Never heard of Huawei? Well, that may change with Google’s new high-end Nexus 6P smartphone.
The China-based manufacturer of the Nexus 6P is on the rise and is now ranked as the No.3 global smartphone supplier behind Samsung and Apple, respectively, according to market researcher IDC’s most recent data. The 6P, a collaboration with Google, is Huawei’s first major product in the U.S.
The 5.7-inch Nexus 6P, the first all-metal Nexus phone, is meant to compete head on with the iPhone 6s Plus and Samsung Galaxy Note 5. Specs include a 2,560x1,440 pixel AMOLED display, a Qualcomm octa-core (8 core) processor, 32GB of storage (base model), 3GB of RAM, a fingerprint reader, 12.3-megapixel (4K video) camera, USB-C (for fast charging), Android 6.0, and a thickness/weight of 7.3mm/178 grams, respectively. (The 5.5-inch iPhone 6s Plus is 7.3mm inches/192 grams by comparison.) Pricing starts at $499.
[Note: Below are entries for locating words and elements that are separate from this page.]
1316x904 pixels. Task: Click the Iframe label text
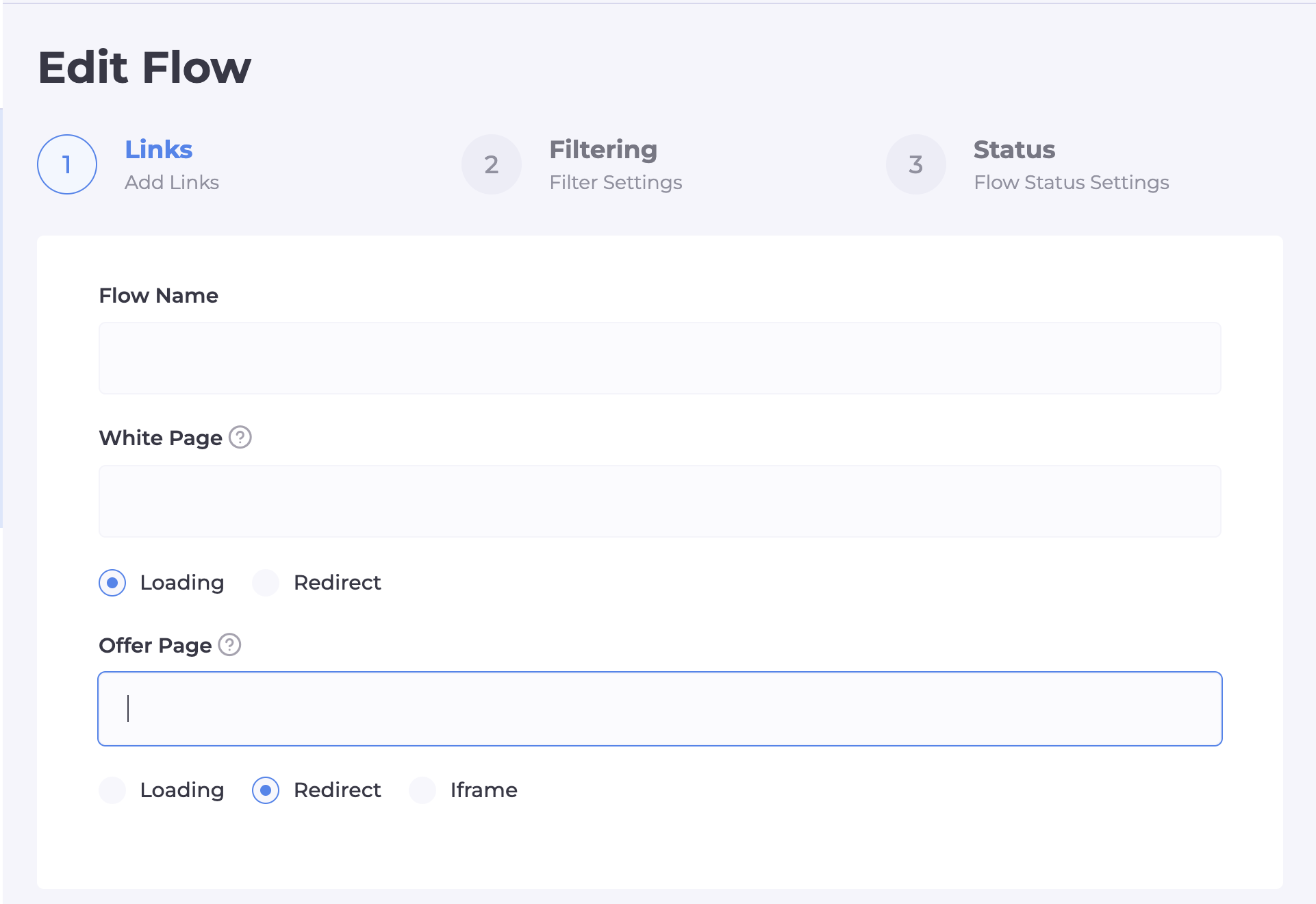483,790
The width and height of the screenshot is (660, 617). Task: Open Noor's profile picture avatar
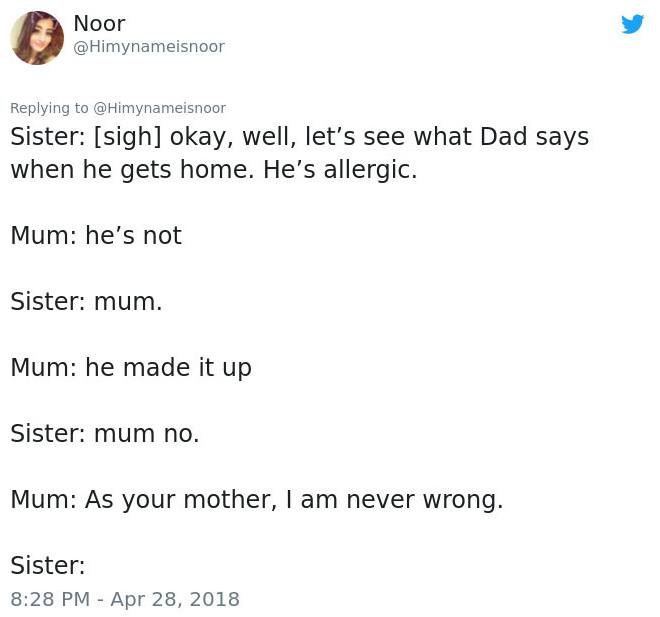37,38
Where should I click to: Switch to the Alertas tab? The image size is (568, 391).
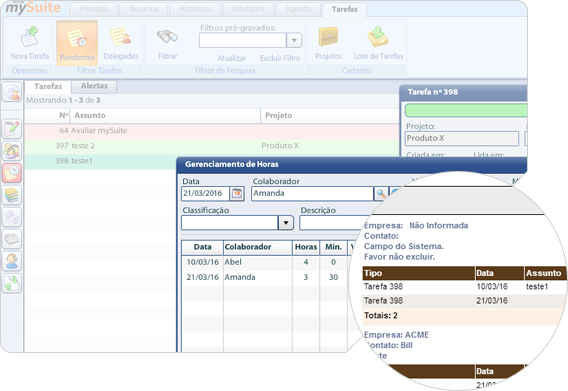[94, 86]
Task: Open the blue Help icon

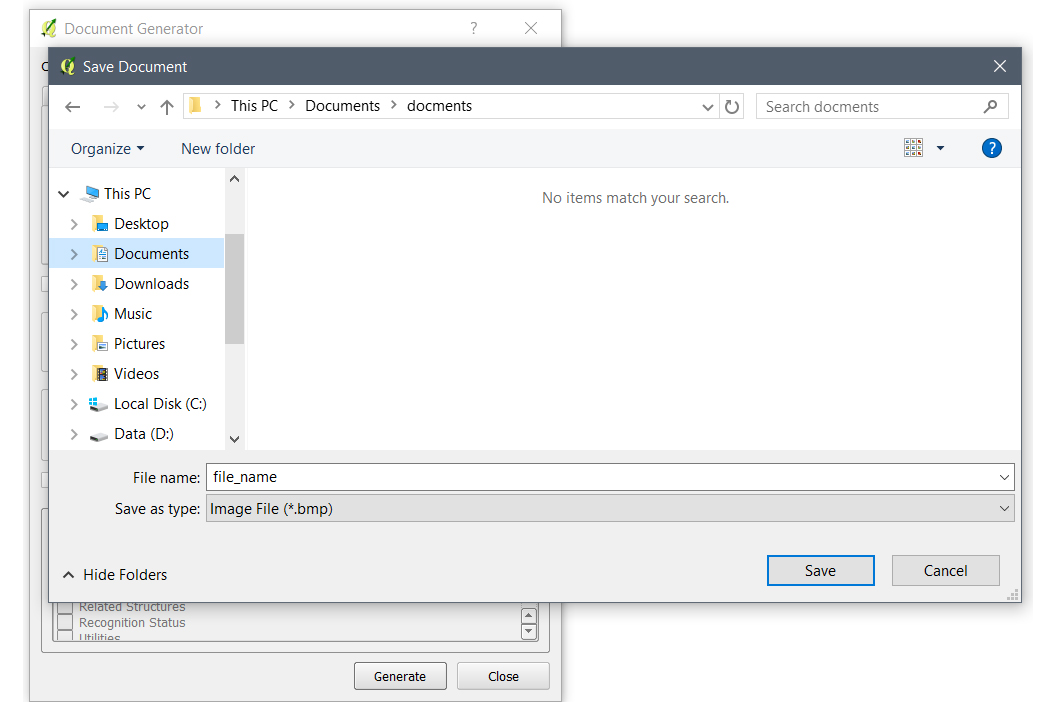Action: pyautogui.click(x=991, y=148)
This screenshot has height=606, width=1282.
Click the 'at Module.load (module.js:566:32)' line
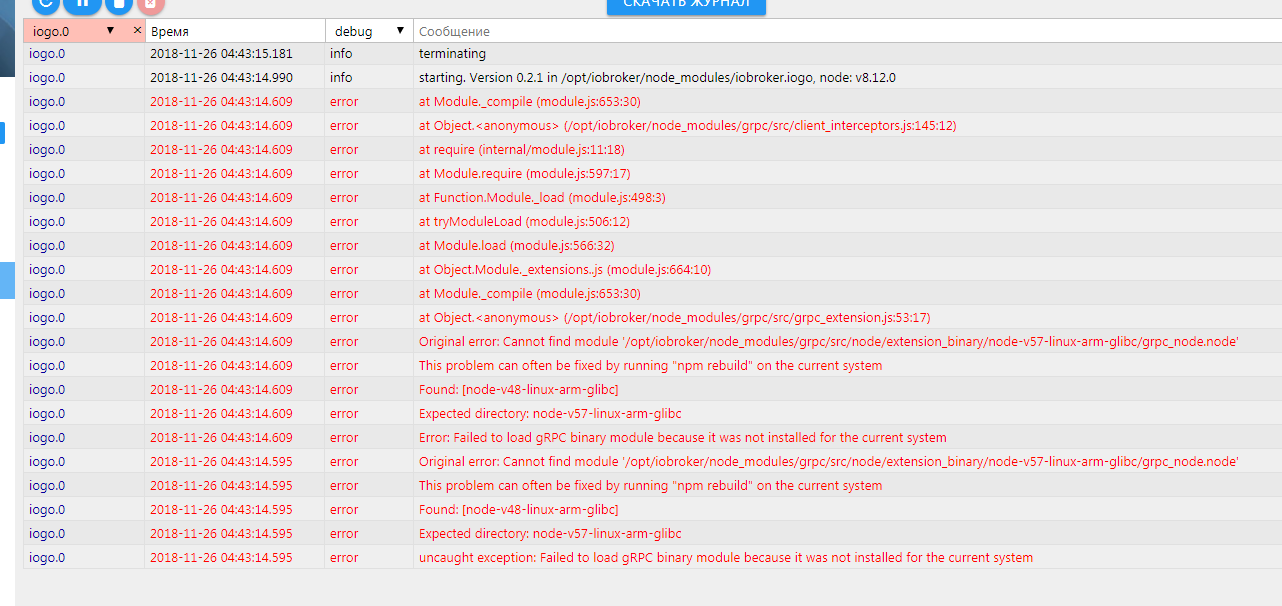(x=516, y=246)
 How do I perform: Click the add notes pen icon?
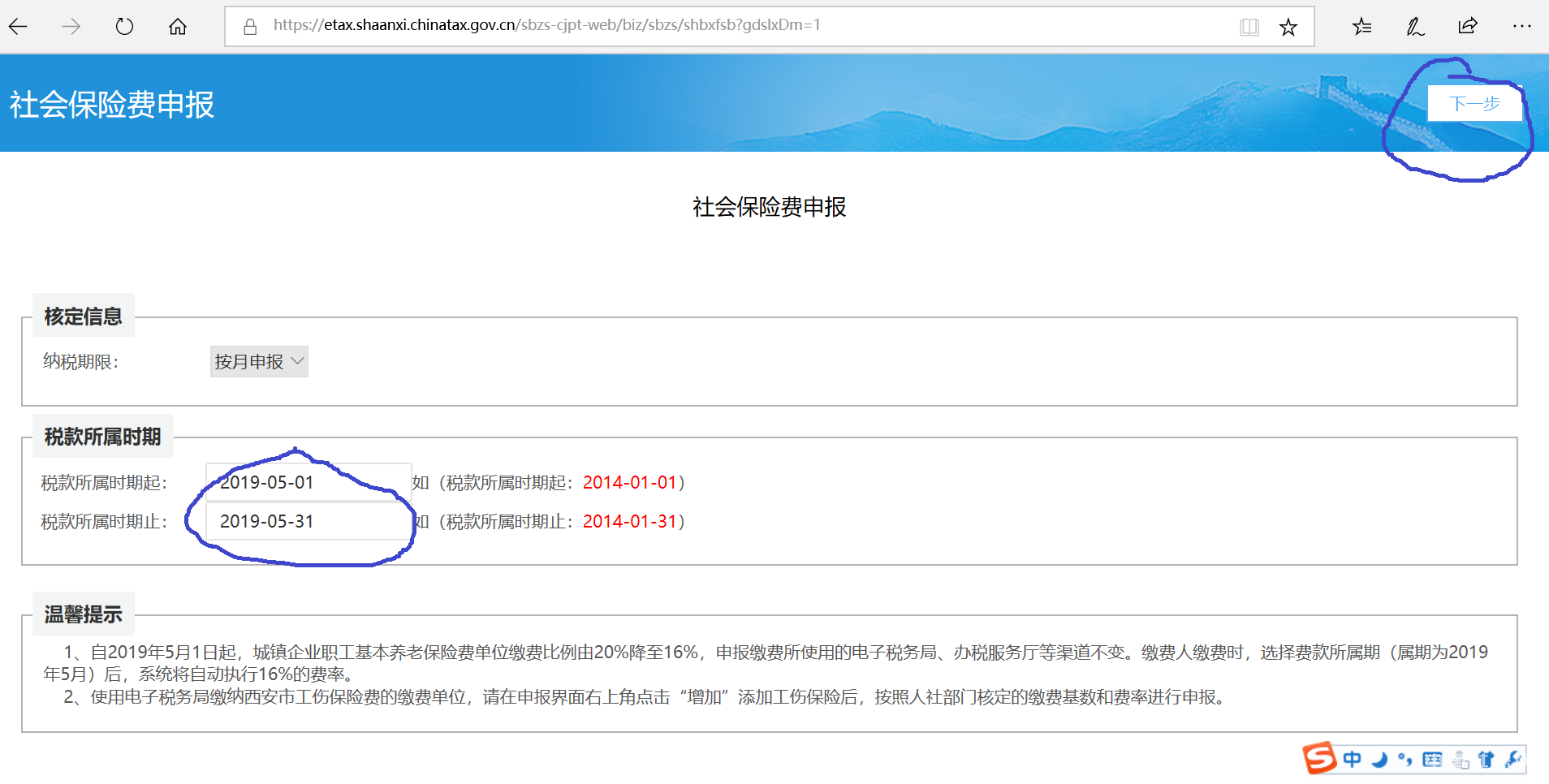pyautogui.click(x=1415, y=27)
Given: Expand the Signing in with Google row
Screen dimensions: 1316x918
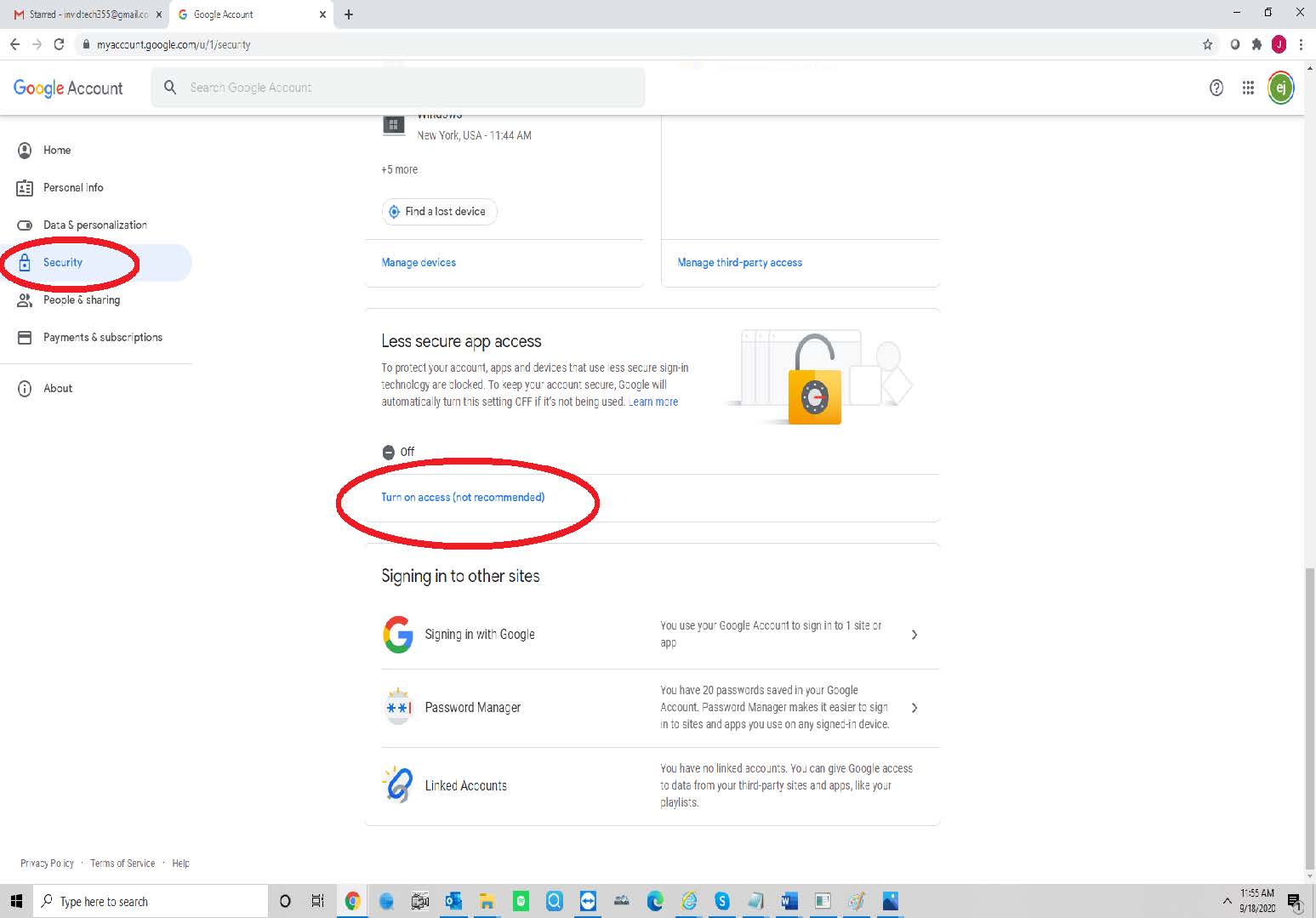Looking at the screenshot, I should point(914,635).
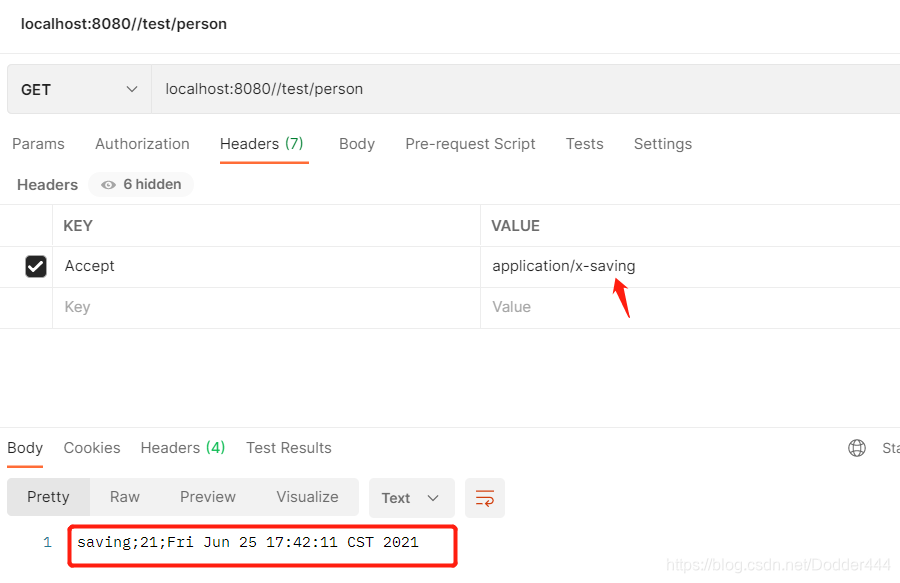This screenshot has height=583, width=900.
Task: Show the 6 hidden headers
Action: point(140,184)
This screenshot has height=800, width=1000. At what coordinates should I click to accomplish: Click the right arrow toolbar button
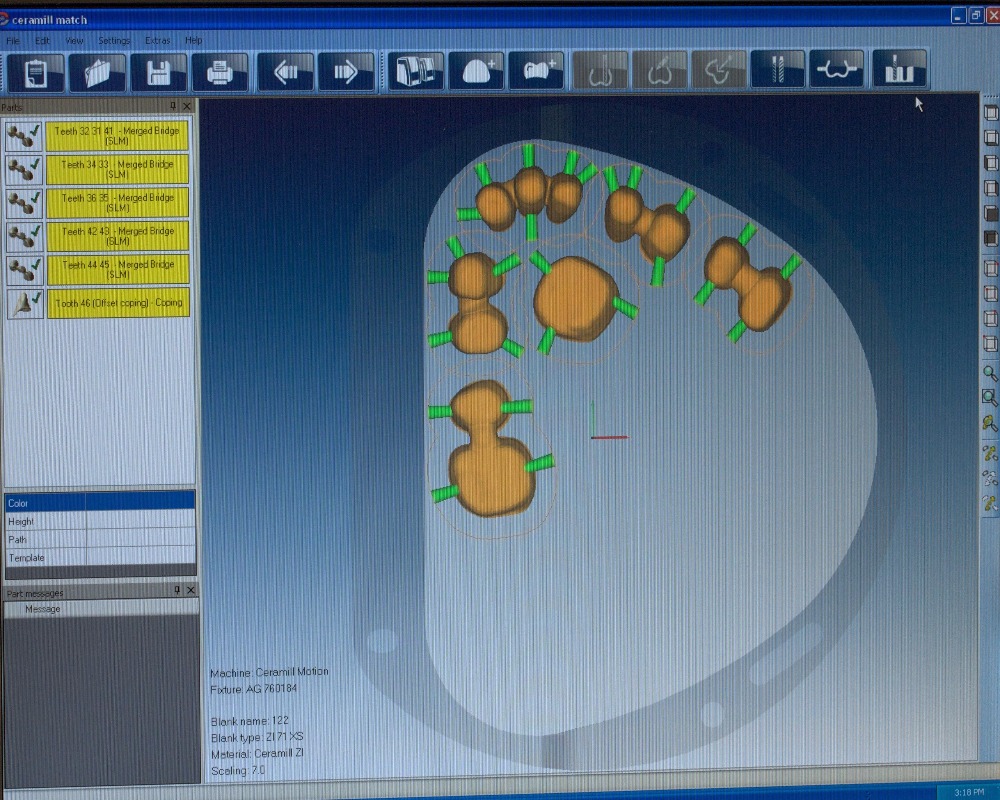[x=346, y=73]
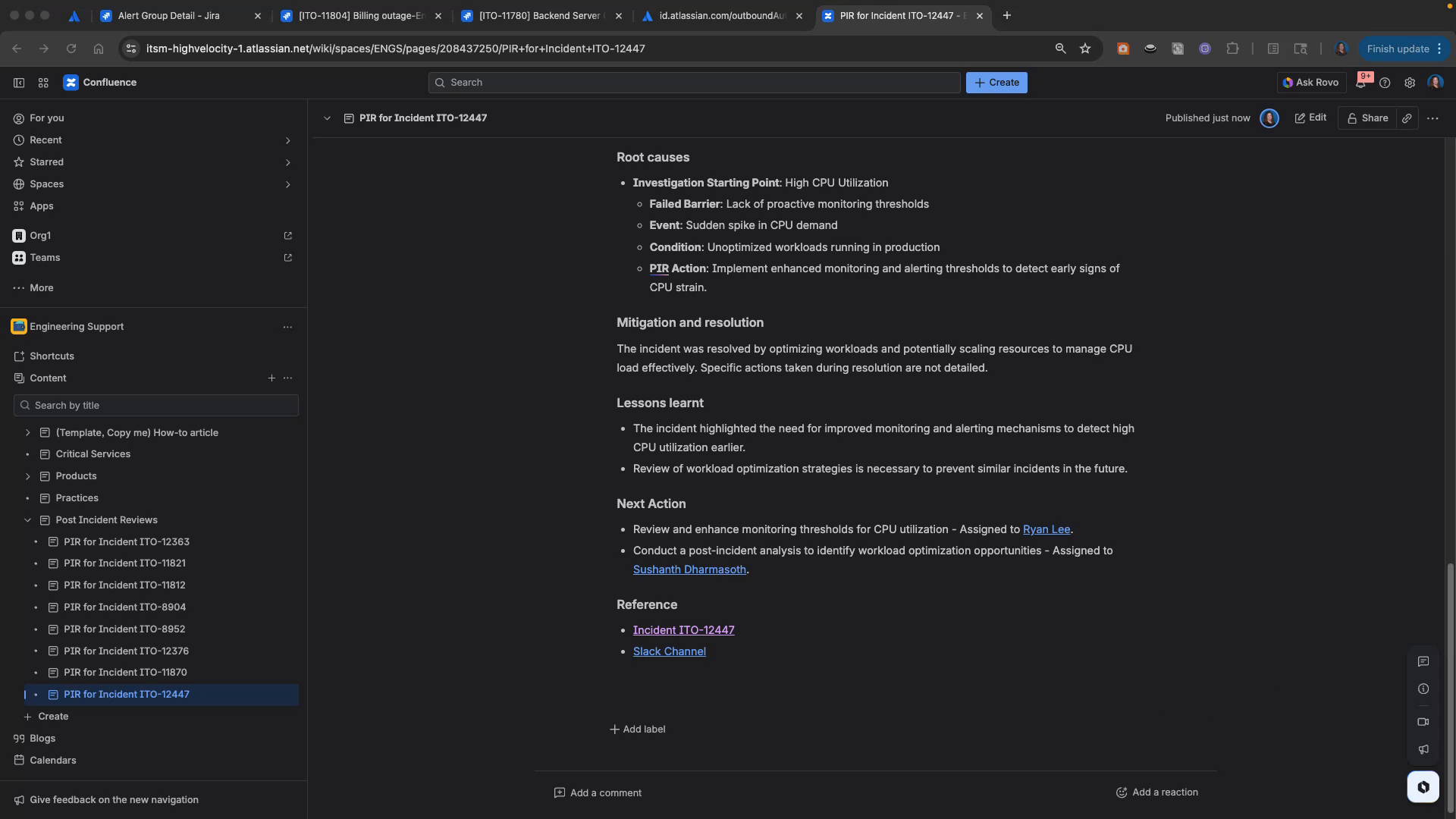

Below is a survey of reviews of the phone that has just started shipping:
TechRadar: 4.5 stars. The Nexus 6P “nearly” keeps up with Apple and Samsung's large phones. The USB-C “may be ahead of its time,” it’s one of the first phones to get Android 6.0 Marshmallow, and the Nexus Imprint fingerprint sensor – on the back of the phone – is on par with Apple's Touch ID, according to TechRadar. Negatives include an unattractive rear camera bulge and no optical image stabilization. That said, “Google's super-sized phone for 2015 is thinner, lighter, stronger and easier to hold, making it a true step up from the Nexus 6 in every way imaginable.”
CNET: 4 stars. The “best-ever” Nexus has a “solid camera [and] an accurate fingerprint reader.” It also boasts good speakers and “its lower cost makes it a good top-tier value buy.” The 6P is compatible with most major carriers – another upside. Weaknesses include being “boxy and top-heavy,” no wireless charging, and a “generic” design that’s good but not stellar. Another thing to be aware of: while USB-C is where things are headed, it’s not widely supported yet.
The Guardian: 5 stars. The 6P “feels” well built and comfortable in the hand. The 5.7-inch AMOLED screen is colorful and bright “but not quite as vibrant as Samsung’s highly saturated AMOLED screens on the Galaxy S6 series.” It also has excellent front-facing speakers. The 6P uses a Qualcomm Snapdragon 801 processor v2.1, which addresses overheating issues with previous versions of the chip, according to the Guardian. (Other reviews also brought this up.) While the 6P can get warm, “performance was consistently good.” Battery life is “good but not excellent.” Overall, the Nexus 6P “is the best phablet available at the moment.”
ComputerWorld: The Nexus 6P is comparable in size to Samsung's Galaxy Note 5. Its height does make it a “touch too tall” for holding comfortably at times and one-handed use can be a challenge. On the upside, ComputerWorld points out that the Nexus 6P is basically the same size as the iPhone 6s Plus but has a larger display. Other pros include “superb camera quality,” good battery life, and value (price).
The Verge: “This is a Nexus phone, and it's also a premium phone. It's nice to finally be able to say that,” according to The Verge’s review. The review addresses issues associated with past Nexus phones in the context that the 6P appears to finally overcome them. “The history of Nexus phones is a history of great, clean software paired to hardware that is usually flawed in some fundamental way.” But the Nexus 6P has “none of those flaws,” The Verge said. The review also says the “bulge” on the back – to accommodate the camera – is a non-issue. "Don't sweat the bulge: it gives the 6P a visual identity and doesn't hurt anything.” The Verge liked the camera’s 12-megapixel Sony sensor too, calling the camera “great.” Battery life is good too, lasting a whole day. Addressing the 6P’s shortcomings, The Verge has a problem with the location of the fingerprint reader on the back of the phone. “You can't use it when the phone is set on a table, for example.”
Android Central: It’s all about the camera. While previous Nexus phones have had “acceptable” cameras, the Nexus 6P delivers pictures “that live up to the hype machine,” the review said. Android Central adds that the 6P’s camera should be ranked up there with the best cameras on phones like the LG G4, Galaxy Note 5, Galaxy S6, and iPhone 6 Plus. Video capture was top-notch too. The microphone is good at dealing with background noise and the stabilization software is adept at keeping camera shake to a minimum. The upshot: “This is by far the best camera on a Nexus phone, ever, and stands up against the best from the competition,” the review said.